Requirement:
Repeat exactly, and only, the lines below starting at the line that contains "You are a GUI" and ending at the line that contains "Image resolution: width=360", inclusive of both.

Records for this exercise:

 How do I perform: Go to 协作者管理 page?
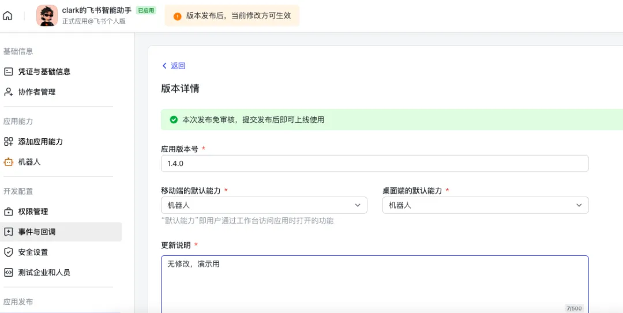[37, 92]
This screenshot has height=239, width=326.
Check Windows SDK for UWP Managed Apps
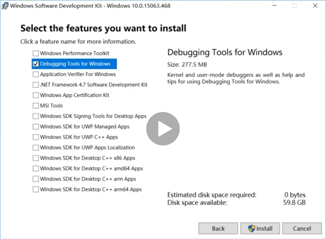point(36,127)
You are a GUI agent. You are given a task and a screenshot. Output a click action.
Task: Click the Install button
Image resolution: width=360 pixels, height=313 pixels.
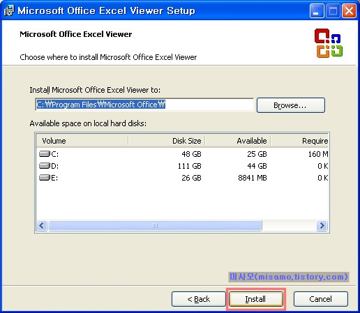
--
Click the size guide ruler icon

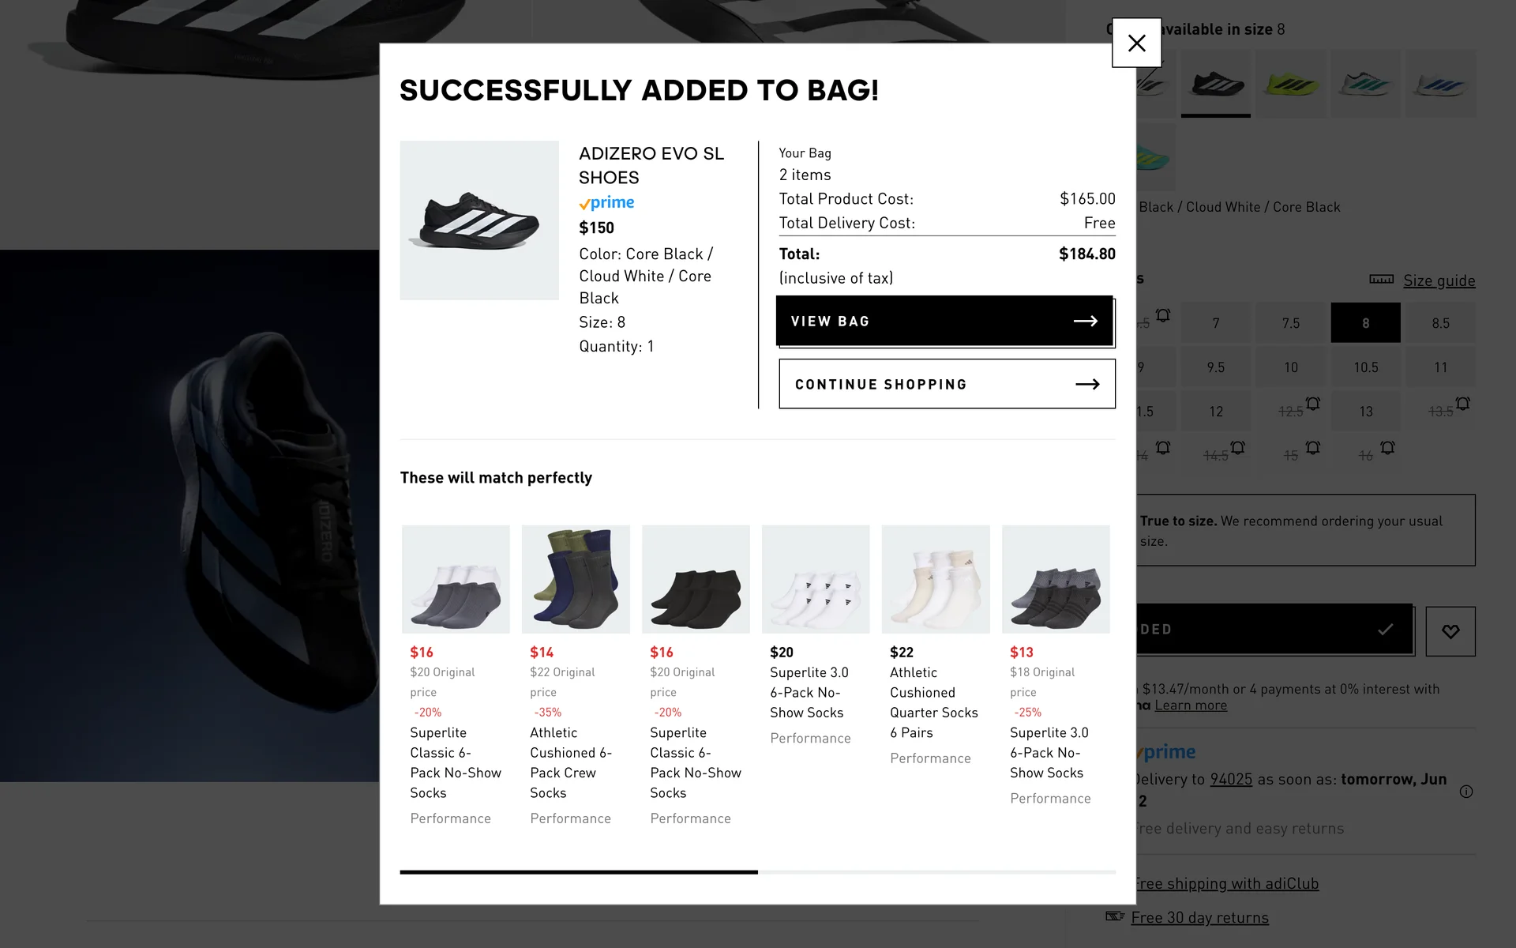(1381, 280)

Answer for this exercise:
You are a GUI agent. You are given a task and a screenshot. Output a click action.
Task: Click the Install button
Image resolution: width=360 pixels, height=313 pixels.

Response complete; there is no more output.